Tuesday, December 23, 2008

From This Moment Forward...

The Brooklyn Baby Family

Opening her first Chanukah gift

Feeding herself, of course!

Irritated at us invading her privacy!

Perfection, pure and simply!


If you know me at all, you know that beneath this Magic Shell exterior of off-color jokes and snide remarks lies a super-gooey, cheesy center of schmaltziness. Wow. I just invented a food that involves chicken fat, cheese and chocolate magic shell. Sounds like something Elvis would have eaten.
So, I'm posting this letter I wrote to Stella. It is so sincere and sweet that you might get diagnosed with diabetes after reading it, but hopefully it's worth that.
Enjoy, and try not to make fun of me too much!
*****
Dearest Stella,
As this year draws to a close, I find myself really thinking about our relationship and how incredibly lucky I am to have you in my life. I've tried really hard to be a good mom to you, and it hasn't always been easy. There's been little sleep, little time for myself, and lots of tears. 98% of the time, I'm proud of the job I do, but 2% of the time, I lose my patience and get really grumpy.
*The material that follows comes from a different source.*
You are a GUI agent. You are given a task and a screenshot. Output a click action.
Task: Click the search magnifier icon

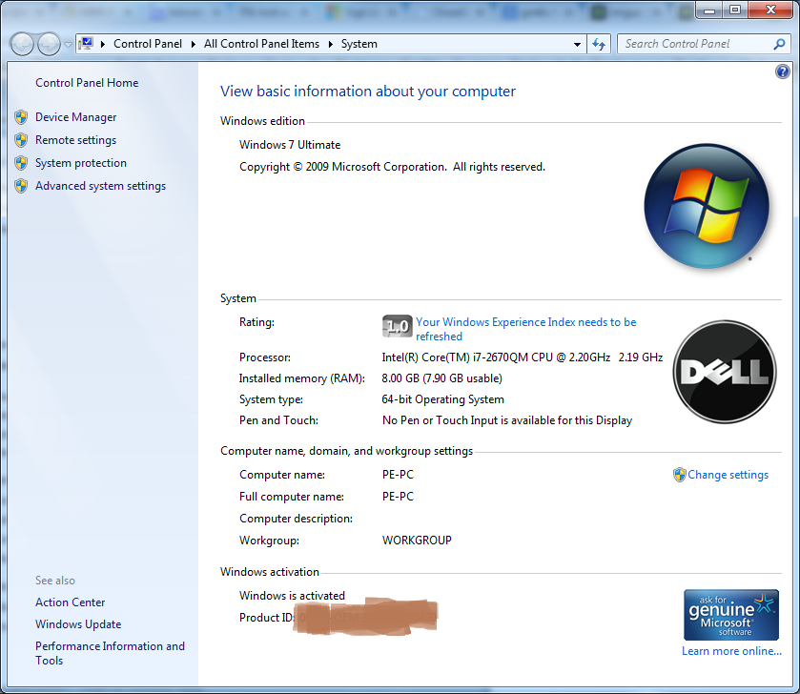(779, 45)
I've always told myself that my irritated tone of voice, my bickering with your father, my rolling eyes weren't great, but at least you won't remember it, and I will reform these ways before you can.
But then, last night, as I was giving you your bath, I saw you wriggle away when I went to wash your armpit, and I swear I remember feeling uncomfortable when my own armpit was washed. I have no idea how old I was, but I couldn't have been very old. They say you don't really develop your memory until age 3 or so, but I swear I'm remember more and more things from very early ages.
And then I realized that it doesn't matter whether or not your remember it, it's important to be the person I want to be in a year right now, right this moment. So, for 2009 and beyond, here is what I pledge:
From this moment forward, I will be the mom you deserve, not the best mom I can be, or better than some other mommies out there, or as good as the mommies I read about in the magazines. You deserve a whole other echelon of goodness from your mommy, and that is what I'll be.
From this moment forward, I'll try to imagine being you, try to figure out why you're cross or unhappy, try to figure out what would make you feel safe or secure, try to provide for your needs before you even know you need them.
From this moment forward, I'll also try to take care of myself as best I can so I don't get to a point of desperation where I feel resentful for taking care of you 24 hours a day, 7 days a week. I'll go for more walks, take a night off here and there (because your father is amazing at taking care of you, anyway, and you adore him), take a shower each morning, eat well and exercise. You deserve a mommy who feels good about herself.
From this moment forward, I will focus on the forest, not all the little trees that stand in its way. Life will continue to throw challenges my way, but as long as I focus on how truly blessed I am to have such an incredible husband and such an amazing daughter, I can defeat anything!
From this moment forward, I will revel in your love every moment of the day. Through poopy diapers, constant teething, the 5th nursing session in the middle of the night, the fit thrown when I try to put your hat on, the 3rd day in a row we must stay in due to inclement weather, I will thank my lucky stars to have you in my life.
And from this moment forward, when we have a good week, a good day, a good hour, I will relish it like no other and expect nothing else. I will live in the moment with you. There is no better place to be.
Your mommy,
Randi

5 comments:

Tiffanie said...

amen, sister.
we have a quote posted that says, "Now is the time to live your ideal life," by Phil Cousineau. that is so hard, but especially magnified when you're shaping and exampling for a new human. !!
and i added a new one beside the fridge for when i'd rather eat another cookie instead of take my supplements ~ "a healthy mommy is a happy mommy". (and you know what they say about momma's happiness. . )
happy holidays. : )

Tiffanie said...

my friends have known for years of my cheesy schmaltziness, so i will go ahead and admit that your post made me cry. better check my blood sugar. ; )

Martin said...

Oh. Weeping into my coffee, BBM. Weeping into my coffee.

David Serchuk said...

Bravo BBM! Stella is lucky to have you for a mom, and I am a lucky hubby! Great post!

Love,
BBD

Holly said...

What a beautiful post, Randi! May you have a new year filled to the brim with small (and big) pleasures with your adorable daughter and loving husband!